NSX Network Detection and Response 服务接收从独立主机和主机集群上的分布式防火墙发送的网络流量数据。如有必要,您可以选择停止从独立主机或主机集群中收集数据。将不再处理来自这些主机或集群的网络数据来检测可疑网络流量事件。

前提条件

  • 要管理数据收集设置,您必须具有企业管理员角色。
  • 必须在 NSX 应用程序平台 上激活了 NSX Network Detection and Response 功能。

过程

  1. 从浏览器中,使用企业管理员特权登录到 NSX Manager 设备,网址为 https://<nsx-manager-ip-address>。
  2. 在 NSX Manager 用户界面上,选择威胁检测和响应 > 设置 > 数据收集
  3. 要在所有独立主机和主机集群上配置数据摄取或数据保留,请执行以下步骤之一。
    • 在存储可用之前,暂停流量载入
      当分析和数据存储磁盘接近最大容量时,将暂时挂起数据摄取流。当磁盘使用率超过阈值时,将暂停所有集群和独立主机之间的数据摄取流。

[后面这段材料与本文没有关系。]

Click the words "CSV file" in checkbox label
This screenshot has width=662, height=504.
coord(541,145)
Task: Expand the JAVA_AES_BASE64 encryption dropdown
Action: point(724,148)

      阈值由每日平均使用情况确定,每日平均使用情况可通过将当前磁盘使用情况除以存储中数据的天数来计算得出。预测的使用情况基于现有使用情况。当预测的使用情况低于阈值时,将恢复数据摄取流。

      可通过两种方法来恢复数据摄取流。
      • 横向扩展以增加数据存储磁盘卷和阈值。
      • 选择动态减少流量数据保留选项,以缩短数据保留期并减小数据大小。

      请参见部署和管理 VMware NSX Application Platform指南中的“横向扩展 NSX 应用程序平台”主题。

    • 动态减少流量数据保留
      减少流量数据保留可减少数据在数据库中存储的天数。此选项会删除旧数据,从而节省存储空间。数据保留基于两个关键因素来计算:数据大小和每天平均接收的数据量。

      举例来说,以下是一些数据保留场景:

      • 场景 1:如果初始数据保留配置为 30 天,到第 15 天时,磁盘已满。数据保留设置为 15 天。
      • 场景 2:如果初始数据保留配置为 30 天,前 14 天收到的数据非常少。然后,在第 15 天数据涌入,从而导致磁盘变满。数据保留将缩短为 15 天。
      • 场景 3:如果初始数据保留配置为 30 天,第二天磁盘已满。数据保留将缩短为两天。
    您可以查看数据保留期和现有流量的数量。
    • 选择系统 > NSX Application Platform > 衡量指标,然后滚动到 Druid 平均保留天数
    • 选择系统 > NSX Application Platform > 衡量指标,然后滚动到总流量和唯一流量
  4. 要管理一个或多个主机的流量数据收集,请执行以下步骤之一。
    1. 要停止收集流量数据,请在独立主机部分中选择一个或多个主机,单击停用,并在出现提示时单击确认(如果确定)。
    2. 要开始收集流量数据,请选择一个或多个主机,单击激活,并在出现提示时单击确认(如果确定)。

    系统将每个受影响的主机的收集状态值更新为已停用已激活,具体取决于您设置的数据收集模式。

  5. 要管理一个或多个主机集群的流量数据收集,请执行以下步骤之一。
    1. 要停止为一个或多个集群收集数据,请在集群部分中选择一个或多个集群,单击停用,并在出现提示时单击确认(如果确定)。
    2. 要开始收集流量数据,请选择一个或多个集群,单击激活,并在出现提示时单击确认(如果确定)。

结果

系统将每个受影响的集群的收集状态值更新为已停用已激活,具体取决于您设置的数据收集模式。